→ PEDIDO ESCRITO: Resuma em duas frases o documento sobre a homenagem lida no funeral de Mãe Clara.

→ DOCUMENTO:
------------------------------------------------------------

No pretérito dia 1 de Novembro,
dia de Todos os Santos, desloquei-me ao cemitério para prestar homenagem aos
que já partiram.
E recordei-me do dia em que ali
tínhamos ido acompanhar a minha sogra à sua última morada.
Para a missa de corpo presente,
tinha escrito algumas palavras de derradeira homenagem:
“Hoje o céu está em festa com a
chegada de uma Mulher plena de bondade. E também está mais estrelado, mercê da
felicidade do reencontro de dois seres magníficos, aos quais, nesta Terra, foi
dado viver, durante mais de 60 anos, uma
linda história de amor, que, agora, se eterniza.
Senhora de um coração enorme, a
transbordar de generosidade e amor ao próximo, e dona de um poder de resignação
ímpar e de uma inexcedível capacidade de perdão, Mãe Clara foi convocada por
Deus, que, assim, a libertou do sofrimento só nesta vida consentido.
O facto de A sabermos, agora, sentada à
direita de Deus Pai Todo Poderoso, solta das amarras da dor da separação do Seu
Amado Esposo e dos entes mais queridos que lhe tinham levado a dianteira, deve
encher-nos de júbilo e confortar-nos, transformando as lágrimas de dilacerante
dor dos seus filhos em lágrimas de incontida alegria.
Estou certa que, boa Mãe como
sempre foi, iluminará, agora, do alto dos céus, o trilho de cada um dos seus
filhos e netos.
Bem haja, Mãe Clara, por tudo! E tudo foi
tanto! Que todas as constelações do firmamento brilhem sempre por Si e para Si!
Que todos os Anjos e Santos aconcheguem sempre a Sua Alma com um manto de Luz
Divina!
E perdoai-me, Senhor, por nunca
ter tido capacidade para ofertar a este espírito de luz, a devida atenção e o
carinho merecido.”
Antes da missa, dirigi-me, na companhia do meu
marido, à sacristia, a fim de pedirmos ao celebrante que me concedesse
autorização para, durante a missa, ler aquelas breves palavras.
O Sr. Cónego respondeu
categoricamente:
- Não! Isso não! Liturgia é uma
coisa, sentimentos pessoais é outra! Durante a missa, não!
O meu marido ainda sugeriu:
- Talvez no cemitério, durante
a cerimónia religiosa…
Irredutível, o Sr. Cónego negou,
uma vez mais, e sugeriu que o texto fosse lido, no cemitério, fora da cerimónia
religiosa, depois do seu encerramento.
Sem alternativa, no cemitério,
findo o ritual religioso, o celebrante já
de costas, comecei a ler.
Confesso que a leitura
naquelas circunstâncias perdeu muito do seu verdadeiro sentido e da sua riqueza
espiritual, na medida em que, naquela ocasião, o representante de Deus na Terra
já tinha deixado os seus fieis, que ali se haviam reunido precisamente com a
finalidade de a sua voz ser por Ele ouvida.

------------------------------------------------------------

→ DADOS APRESENTADOS:
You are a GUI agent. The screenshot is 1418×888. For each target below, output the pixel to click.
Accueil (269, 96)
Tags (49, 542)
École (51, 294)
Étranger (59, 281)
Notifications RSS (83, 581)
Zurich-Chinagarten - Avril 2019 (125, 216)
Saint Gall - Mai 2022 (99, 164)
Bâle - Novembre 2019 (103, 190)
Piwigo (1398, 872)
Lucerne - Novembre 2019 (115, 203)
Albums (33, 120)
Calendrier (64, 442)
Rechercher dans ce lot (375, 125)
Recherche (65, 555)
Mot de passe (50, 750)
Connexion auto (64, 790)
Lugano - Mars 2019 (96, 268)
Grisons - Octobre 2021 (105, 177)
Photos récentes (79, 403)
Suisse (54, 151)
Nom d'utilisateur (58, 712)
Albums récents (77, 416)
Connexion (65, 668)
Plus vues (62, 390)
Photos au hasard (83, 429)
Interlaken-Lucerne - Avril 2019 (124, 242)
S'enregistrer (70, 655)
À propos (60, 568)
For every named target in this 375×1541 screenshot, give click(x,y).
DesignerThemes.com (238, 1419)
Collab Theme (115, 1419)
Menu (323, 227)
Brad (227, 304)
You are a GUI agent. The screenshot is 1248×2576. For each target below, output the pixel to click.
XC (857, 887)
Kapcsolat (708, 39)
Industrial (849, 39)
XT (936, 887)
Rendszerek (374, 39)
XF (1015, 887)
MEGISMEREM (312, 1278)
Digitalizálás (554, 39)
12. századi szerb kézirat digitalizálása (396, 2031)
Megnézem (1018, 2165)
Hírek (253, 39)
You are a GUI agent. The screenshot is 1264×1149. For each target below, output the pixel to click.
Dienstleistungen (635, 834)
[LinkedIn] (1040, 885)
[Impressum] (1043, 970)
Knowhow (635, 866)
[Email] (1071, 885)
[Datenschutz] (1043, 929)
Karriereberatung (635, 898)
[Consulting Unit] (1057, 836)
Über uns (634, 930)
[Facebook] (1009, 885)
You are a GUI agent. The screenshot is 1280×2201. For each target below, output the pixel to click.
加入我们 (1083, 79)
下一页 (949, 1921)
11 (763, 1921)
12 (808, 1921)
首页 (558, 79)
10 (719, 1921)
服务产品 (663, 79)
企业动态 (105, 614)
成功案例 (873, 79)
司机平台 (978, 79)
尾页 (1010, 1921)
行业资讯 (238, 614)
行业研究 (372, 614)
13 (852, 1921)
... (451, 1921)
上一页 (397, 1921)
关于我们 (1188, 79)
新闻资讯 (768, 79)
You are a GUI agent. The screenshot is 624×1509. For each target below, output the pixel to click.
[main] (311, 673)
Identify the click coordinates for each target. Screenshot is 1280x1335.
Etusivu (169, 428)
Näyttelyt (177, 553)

------------------------------------------------------------

→ RESPOSTA DO EXERCÍCIO: No dia de Todos os Santos, uma visita ao cemitério trouxe a lembrança do funeral da sogra de quem escreve, Mãe Clara, para cuja missa de corpo presente tinham sido escritas algumas palavras de derradeira homenagem. O cónego recusou que essas palavras fossem lidas durante a missa ou durante a cerimónia religiosa no cemitério, e a leitura, feita só depois do encerramento do ritual, perdeu muito do seu verdadeiro sentido e da sua riqueza espiritual.